The $3.2 million spent by the U.S. government for research in the treatment of battlefield eye injuries in 2012, would increase to $10 million next year, thanks to an amendment to the 2013 Defense Department spending bill recently approved by the House of Representatives.
The amendment, introduced by Rep. Timothy Walz (D-Minnesota), doubles the Fiscal Year 2013 funding for military eye-research from the originally proposed $5 million to $10 million, the largest amount set aside since the Veteran Administration's military vision research program began in 2001.
According to the American Legion, eye trauma is the fourth most common battlefield injury from the wars in Afghanistan and Iraq, but traditionally gets the lowest amount of funding from Congress for medical research.

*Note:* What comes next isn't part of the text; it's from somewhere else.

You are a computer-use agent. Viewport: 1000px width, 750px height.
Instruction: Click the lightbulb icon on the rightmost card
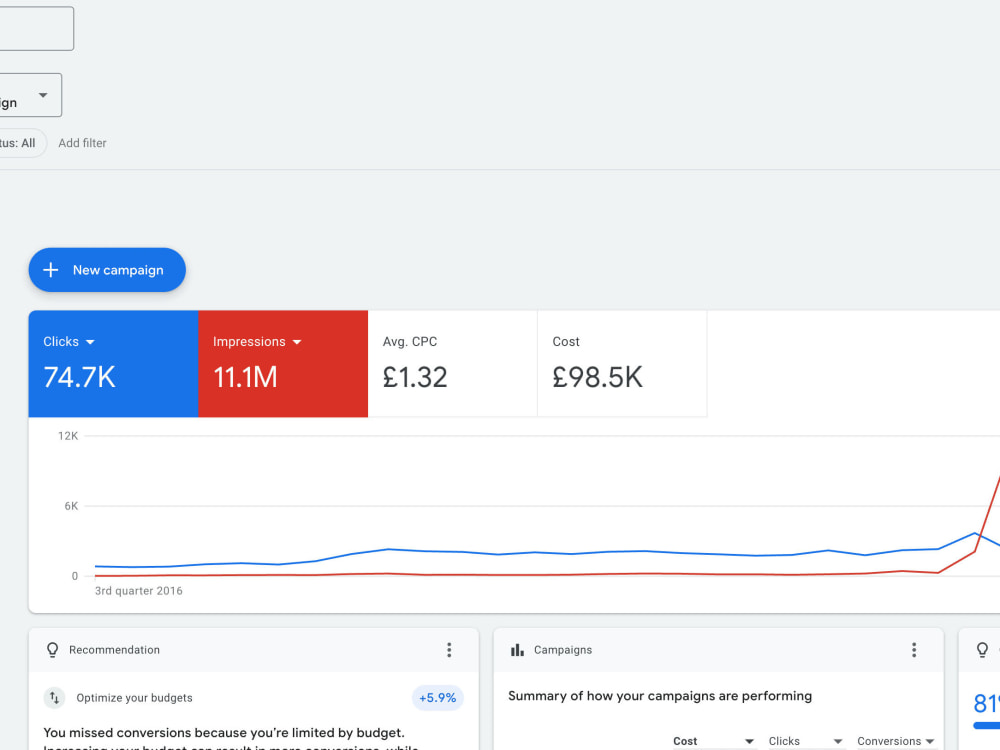982,650
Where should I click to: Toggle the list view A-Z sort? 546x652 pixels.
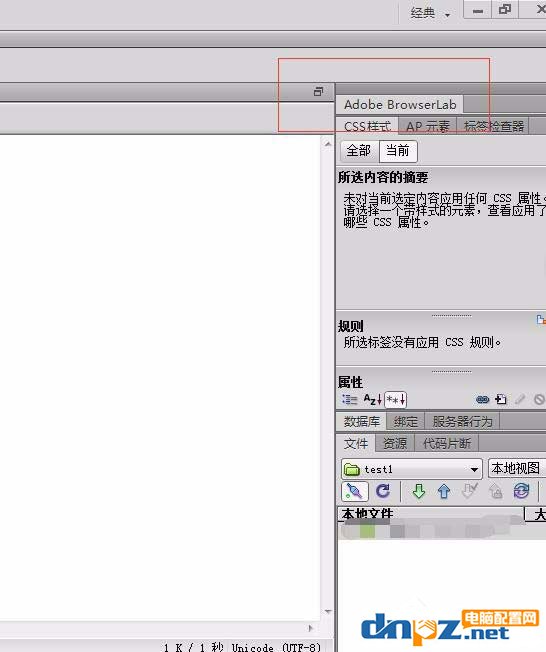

Research compiled by the Blinded Veterans Association (BVA), shows that military vision research was one of the lowest congressionally funded medical research programs in Fiscal Year 2012, receiving just $3.2 million. Better funded medical research programs included prostate cancer ($80 million), autism ($5.1 million), and the rare Lou Gehrig's Disease ($6.4 million).
"Vision research, and especially combat military eye-trauma research, has been severely underfunded," said BVA Director of Government Relations Dr. Tom Zampieri in a press release. "After months of work, and with support from three other groups -- Veterans Service Organizations, the American Academy of Ophthalmology, and the National Alliance for Eye Vision Research -- Representative Walz's leadership pushed it through the House vote."
According to Dr. Zampieri, eye trauma can often be the most devastating injury veterans can suffer, often preventing them from getting drivers licenses and prohibiting them from working at most jobs. Indeed, through prosthetics and physical therapy, veterans who have lost limbs in battle are often better able to adapt and resume their old lifestyles than blinded veterans.
The Department of Defense Appropriations Act, 2013 (H.R. 5856), including Rep. Walz's military vision research funding amendment was passed in the House by a vote of 326 - 90 on July 19, and is now awaiting consideration by the Senate.